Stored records
Content starts
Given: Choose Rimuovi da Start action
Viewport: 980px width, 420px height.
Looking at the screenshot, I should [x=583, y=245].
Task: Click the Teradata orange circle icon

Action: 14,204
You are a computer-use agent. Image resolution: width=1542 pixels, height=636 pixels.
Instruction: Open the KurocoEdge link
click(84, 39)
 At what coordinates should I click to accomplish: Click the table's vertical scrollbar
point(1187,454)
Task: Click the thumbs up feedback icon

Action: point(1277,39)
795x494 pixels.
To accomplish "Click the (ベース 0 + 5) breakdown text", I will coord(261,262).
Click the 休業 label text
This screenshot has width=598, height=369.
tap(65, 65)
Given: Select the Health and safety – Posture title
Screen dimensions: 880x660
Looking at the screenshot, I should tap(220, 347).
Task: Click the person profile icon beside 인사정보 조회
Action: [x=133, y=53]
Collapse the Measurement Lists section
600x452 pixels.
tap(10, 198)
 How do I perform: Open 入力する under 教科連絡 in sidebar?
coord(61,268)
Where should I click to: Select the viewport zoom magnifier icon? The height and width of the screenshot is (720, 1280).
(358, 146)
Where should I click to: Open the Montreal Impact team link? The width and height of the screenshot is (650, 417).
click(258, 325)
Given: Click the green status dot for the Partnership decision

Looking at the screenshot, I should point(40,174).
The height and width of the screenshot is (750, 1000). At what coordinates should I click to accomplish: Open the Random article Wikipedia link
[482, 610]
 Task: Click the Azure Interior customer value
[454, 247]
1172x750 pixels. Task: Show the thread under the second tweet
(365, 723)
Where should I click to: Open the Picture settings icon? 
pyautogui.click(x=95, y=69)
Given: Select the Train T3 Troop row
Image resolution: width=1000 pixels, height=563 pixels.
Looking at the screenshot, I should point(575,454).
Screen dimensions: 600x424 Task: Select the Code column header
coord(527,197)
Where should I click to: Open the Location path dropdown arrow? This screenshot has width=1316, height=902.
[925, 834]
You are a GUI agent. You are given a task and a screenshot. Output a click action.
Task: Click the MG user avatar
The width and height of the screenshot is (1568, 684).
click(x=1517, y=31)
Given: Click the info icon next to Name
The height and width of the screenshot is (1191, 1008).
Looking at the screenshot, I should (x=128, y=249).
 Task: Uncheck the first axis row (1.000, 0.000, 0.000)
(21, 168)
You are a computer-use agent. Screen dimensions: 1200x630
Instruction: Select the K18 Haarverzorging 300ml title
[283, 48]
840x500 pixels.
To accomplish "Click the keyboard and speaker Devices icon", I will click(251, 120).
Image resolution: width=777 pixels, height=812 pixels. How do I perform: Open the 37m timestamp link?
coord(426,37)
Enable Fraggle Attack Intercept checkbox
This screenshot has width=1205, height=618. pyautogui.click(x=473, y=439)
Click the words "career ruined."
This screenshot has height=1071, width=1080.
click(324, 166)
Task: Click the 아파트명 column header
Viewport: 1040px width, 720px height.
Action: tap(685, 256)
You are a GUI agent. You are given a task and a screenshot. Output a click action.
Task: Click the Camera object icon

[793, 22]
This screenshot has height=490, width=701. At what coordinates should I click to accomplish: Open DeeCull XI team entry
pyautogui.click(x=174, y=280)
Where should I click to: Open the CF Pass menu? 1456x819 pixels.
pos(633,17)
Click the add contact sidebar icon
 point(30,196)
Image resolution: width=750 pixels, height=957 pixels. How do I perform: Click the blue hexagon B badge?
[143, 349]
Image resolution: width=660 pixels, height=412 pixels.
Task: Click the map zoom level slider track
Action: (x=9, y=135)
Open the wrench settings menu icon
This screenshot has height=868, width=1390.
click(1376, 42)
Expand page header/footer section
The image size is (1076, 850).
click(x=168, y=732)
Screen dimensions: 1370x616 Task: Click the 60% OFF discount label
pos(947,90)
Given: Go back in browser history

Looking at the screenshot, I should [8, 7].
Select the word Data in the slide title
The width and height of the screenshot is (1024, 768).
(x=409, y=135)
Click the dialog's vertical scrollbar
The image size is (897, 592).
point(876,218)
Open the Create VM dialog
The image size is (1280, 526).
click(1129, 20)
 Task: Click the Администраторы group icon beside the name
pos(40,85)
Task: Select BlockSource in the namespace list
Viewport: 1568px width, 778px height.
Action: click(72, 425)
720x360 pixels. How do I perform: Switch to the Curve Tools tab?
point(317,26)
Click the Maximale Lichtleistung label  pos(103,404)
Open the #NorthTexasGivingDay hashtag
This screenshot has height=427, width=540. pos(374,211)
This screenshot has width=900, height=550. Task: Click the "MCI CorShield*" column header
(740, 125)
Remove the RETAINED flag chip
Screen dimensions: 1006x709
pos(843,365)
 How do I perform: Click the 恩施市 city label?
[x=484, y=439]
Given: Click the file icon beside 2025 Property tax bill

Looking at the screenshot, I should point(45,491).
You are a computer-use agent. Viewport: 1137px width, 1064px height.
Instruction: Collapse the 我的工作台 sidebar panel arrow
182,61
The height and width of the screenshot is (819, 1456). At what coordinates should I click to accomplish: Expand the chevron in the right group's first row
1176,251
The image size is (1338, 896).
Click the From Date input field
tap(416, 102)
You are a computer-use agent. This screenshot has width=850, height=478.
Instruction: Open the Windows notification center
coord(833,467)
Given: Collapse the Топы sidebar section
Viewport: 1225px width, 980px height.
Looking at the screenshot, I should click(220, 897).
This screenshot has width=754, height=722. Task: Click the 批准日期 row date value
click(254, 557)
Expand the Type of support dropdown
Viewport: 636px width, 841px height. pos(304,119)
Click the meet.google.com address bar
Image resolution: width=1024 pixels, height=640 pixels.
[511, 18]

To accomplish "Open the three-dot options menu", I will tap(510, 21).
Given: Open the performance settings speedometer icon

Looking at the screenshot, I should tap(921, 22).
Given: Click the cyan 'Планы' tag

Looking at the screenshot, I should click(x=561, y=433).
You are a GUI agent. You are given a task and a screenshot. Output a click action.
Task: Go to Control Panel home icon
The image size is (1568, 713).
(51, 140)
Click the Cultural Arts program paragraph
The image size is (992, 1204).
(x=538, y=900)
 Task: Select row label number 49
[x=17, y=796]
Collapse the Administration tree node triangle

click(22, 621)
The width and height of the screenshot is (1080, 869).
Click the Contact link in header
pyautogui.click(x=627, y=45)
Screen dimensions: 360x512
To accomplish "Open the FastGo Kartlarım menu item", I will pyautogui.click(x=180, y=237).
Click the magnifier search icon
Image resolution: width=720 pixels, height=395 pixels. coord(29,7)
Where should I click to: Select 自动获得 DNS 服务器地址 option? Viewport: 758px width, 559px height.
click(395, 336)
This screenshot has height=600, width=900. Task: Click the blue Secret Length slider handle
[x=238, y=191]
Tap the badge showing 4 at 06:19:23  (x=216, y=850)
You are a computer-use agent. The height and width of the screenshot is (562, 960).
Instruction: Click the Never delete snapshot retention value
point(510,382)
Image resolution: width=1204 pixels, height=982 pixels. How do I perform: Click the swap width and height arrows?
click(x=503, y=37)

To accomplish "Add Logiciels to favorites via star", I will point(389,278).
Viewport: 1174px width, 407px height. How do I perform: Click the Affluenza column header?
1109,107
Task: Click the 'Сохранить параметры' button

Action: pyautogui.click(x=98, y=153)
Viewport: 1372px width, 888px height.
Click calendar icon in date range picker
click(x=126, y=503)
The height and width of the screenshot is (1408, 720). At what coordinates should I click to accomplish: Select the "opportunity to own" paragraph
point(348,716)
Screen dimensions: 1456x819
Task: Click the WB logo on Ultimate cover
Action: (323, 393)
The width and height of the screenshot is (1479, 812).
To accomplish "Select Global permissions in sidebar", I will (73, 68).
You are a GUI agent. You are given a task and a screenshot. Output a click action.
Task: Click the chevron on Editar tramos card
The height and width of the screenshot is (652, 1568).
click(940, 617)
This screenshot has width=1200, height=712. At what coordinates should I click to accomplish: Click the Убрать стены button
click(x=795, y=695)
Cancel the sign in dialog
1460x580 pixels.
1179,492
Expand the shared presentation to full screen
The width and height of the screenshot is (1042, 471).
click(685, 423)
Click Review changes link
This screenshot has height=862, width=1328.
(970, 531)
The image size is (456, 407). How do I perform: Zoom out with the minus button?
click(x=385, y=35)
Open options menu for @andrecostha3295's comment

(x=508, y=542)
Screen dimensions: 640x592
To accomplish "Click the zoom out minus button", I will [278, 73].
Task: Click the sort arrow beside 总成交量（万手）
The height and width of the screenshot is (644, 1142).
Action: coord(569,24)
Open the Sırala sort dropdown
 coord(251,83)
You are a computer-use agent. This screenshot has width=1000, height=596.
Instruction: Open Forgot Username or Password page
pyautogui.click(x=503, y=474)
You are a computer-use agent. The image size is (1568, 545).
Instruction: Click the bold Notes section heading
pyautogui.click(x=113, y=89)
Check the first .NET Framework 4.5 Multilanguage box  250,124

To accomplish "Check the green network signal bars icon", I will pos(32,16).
Content ends
- _What you have to do_:
Scan the entries above. Copy each line that has the string "computer".

- _Exercise answer_:
You are a computer-use agent. Image resolution: width=1542 pixels, height=636 pixels.
You are a computer-use agent. Screen dimensions: 1200x630
You are a computer-use agent. Viewport: 1137px width, 1064px height.
You are a computer-use agent. This screenshot has width=850, height=478.
You are a computer-use agent. The height and width of the screenshot is (562, 960).
You are a computer-use agent. This screenshot has width=1000, height=596.
You are a computer-use agent. The image size is (1568, 545).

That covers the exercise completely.